When I was first told I had colitis I was only 7 years old. I had really bad cramps and started pooping blood. We went to the doctor and he checked me out. They didn’t really know what was wrong at first and we had to go back to the doctor again until my mom insisted that something was really wrong. They took some blood. After that, they put me in a special room where he put an I.V. in and covered it with what felt like a cast. In 30 minutes I was put on a stretcher and rushed out the door and into an ambulance. Off to a different hospital. I knew it would take a while, so I fell asleep, next thing I knew I was on a hospital bed with my mom. My favorite blanket was with me, but I didn’t know how it got there.


Life at the hospital wasn’t bad. They had good food. I had lots of things to do, like watching movies and playing in the game room. The game room was awesome! I got to play video games with my brother and dad. I spent most of the time watching movies and TV though because I was so tired. The tests got me worried. Like if it was going to hurt. But when I got in there I wasn’t scared anymore. When I took a needle I always got a gift because I wasn’t scared. Everyone was really nice to me there. I even had to get blood through my needle because I was so weak. My mom told me it was Captain America’s blood. At the time, we lived in WA state and we were taken to an Army hospital. I was really lucky. I was excited to get out though and go home again.

It really doesn’t bother me a lot, but it’s a pain taking medicine at night. Especially when I’m really tired! But I’m turning it into a challenge! How many can I take at a time? I also like telling my stories about me being in the hospital. Sometimes I enjoy having colitis, but it also makes me worried about how this is going to affect my future.

Sometimes when I have a cramp I think of a creature in my stomach pressing a button when I have a cramp. The first time I had a needle I thought I would cry and scream but turns out it didn’t hurt at all. I was really brave. People are always making fun of me because I’m short and it makes me mad. I tell them why I’m so small and they understand. Usually people don’t ask because they don’t want to hurt my feelings, which, I respect. Sometimes I say to myself why did you give me this future, God? I mostly try to forget I have colitis and it sometimes works.

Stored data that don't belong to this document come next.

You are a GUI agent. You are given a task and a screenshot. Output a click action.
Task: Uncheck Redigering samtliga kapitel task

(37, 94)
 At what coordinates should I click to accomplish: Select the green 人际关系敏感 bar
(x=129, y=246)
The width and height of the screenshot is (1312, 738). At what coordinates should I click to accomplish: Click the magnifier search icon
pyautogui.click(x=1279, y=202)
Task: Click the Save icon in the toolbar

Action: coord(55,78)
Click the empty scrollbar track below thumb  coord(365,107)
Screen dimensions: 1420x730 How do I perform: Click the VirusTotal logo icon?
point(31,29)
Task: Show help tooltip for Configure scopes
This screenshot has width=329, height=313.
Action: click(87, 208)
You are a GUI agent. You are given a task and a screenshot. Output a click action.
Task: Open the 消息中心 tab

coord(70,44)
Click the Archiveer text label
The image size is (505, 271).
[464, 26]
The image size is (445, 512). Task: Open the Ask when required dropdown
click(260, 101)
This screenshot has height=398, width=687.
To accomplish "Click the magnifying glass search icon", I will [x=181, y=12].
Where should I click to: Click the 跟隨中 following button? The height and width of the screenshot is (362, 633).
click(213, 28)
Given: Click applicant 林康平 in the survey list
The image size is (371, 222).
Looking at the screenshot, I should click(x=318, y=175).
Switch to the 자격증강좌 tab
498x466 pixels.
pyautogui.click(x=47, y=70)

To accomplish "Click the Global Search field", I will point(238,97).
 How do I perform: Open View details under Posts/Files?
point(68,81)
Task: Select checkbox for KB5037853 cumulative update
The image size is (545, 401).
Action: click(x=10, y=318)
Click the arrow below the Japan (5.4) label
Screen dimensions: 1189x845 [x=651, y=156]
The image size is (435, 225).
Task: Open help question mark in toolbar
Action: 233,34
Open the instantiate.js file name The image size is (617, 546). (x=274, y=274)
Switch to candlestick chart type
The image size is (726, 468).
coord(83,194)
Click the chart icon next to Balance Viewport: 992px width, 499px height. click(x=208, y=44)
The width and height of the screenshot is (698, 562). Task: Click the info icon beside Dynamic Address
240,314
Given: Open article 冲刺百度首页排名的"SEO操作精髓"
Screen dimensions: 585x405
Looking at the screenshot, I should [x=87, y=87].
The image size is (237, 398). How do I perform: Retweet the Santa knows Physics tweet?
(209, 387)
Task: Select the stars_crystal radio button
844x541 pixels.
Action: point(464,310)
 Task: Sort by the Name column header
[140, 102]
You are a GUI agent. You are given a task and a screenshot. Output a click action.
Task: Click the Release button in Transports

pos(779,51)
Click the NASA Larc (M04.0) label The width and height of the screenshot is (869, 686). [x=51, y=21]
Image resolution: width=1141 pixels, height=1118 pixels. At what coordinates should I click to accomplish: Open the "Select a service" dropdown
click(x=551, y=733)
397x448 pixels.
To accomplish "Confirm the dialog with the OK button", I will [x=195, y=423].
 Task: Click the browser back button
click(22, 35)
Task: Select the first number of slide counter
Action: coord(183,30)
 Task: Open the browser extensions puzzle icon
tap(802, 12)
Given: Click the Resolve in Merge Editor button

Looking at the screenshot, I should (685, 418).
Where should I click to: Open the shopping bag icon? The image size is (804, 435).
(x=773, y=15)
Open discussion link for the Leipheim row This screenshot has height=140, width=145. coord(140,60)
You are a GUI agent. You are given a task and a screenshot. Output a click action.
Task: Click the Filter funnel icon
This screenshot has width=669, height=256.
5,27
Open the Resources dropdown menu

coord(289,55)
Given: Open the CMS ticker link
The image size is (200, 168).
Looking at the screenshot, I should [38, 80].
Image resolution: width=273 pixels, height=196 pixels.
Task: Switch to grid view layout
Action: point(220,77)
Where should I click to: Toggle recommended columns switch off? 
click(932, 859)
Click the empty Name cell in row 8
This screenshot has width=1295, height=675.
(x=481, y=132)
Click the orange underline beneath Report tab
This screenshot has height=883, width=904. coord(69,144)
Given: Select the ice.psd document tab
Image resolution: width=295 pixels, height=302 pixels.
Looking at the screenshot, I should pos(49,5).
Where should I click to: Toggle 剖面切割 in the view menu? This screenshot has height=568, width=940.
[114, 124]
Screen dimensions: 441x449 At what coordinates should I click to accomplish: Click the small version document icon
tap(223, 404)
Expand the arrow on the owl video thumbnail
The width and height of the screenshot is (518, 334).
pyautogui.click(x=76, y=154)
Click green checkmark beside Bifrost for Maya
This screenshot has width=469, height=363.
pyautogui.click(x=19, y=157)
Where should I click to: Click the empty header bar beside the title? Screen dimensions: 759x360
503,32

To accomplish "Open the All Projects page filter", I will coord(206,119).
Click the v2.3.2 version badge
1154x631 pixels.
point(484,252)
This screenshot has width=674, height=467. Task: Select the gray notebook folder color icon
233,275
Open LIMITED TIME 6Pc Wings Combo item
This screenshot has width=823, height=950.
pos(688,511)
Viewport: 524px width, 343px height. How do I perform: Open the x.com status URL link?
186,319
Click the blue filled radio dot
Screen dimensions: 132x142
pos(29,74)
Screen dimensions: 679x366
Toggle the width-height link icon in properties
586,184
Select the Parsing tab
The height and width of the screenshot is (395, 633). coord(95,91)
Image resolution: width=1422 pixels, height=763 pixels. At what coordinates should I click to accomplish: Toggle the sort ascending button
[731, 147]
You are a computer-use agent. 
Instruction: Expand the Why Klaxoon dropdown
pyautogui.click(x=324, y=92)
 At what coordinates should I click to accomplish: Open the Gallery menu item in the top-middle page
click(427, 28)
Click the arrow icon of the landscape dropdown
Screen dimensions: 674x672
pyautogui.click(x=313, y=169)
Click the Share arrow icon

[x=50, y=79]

I can still play all the sports and do everything a normal kid can do. My favorite sports are soccer and basketball. School is no different either. I am on honor roll. I’m going to be in 4thgrade this year, turning 10 years old in November, and I can’t wait to go back to school and see all my friends. I love school! My favorite subject is reading. My mom is a nurse and she helps me understand what colitis is. I try and read things in books and on the computer to find out more too. My doctor is really great about answering any questions I have also. He’s pretty cool!

When it comes to eating though – its hard. I try and eat, but I get full really fast. There are no foods I can’t eat, but I just can’t do it sometimes. I’m just not really hungry a lot. My favorite foods are peanut butter and jelly, chicken nuggets, pizza, my mom’s spaghetti and lasagna and of course, BACON!

So that comes to the end of the story of my colitis for now, signing off…Mason.

[Editor’s note: This story was written by Mason, with help from his Mom, and submitted to their IBD care team at New Hampshire Hospital for Children. Dr. Harohalli Shashidhar and Carole Rudman contacted ImproveCareNow on behalf of the family, who wanted to share Mason’s story widely with the hope that it would be helpful to other patients.]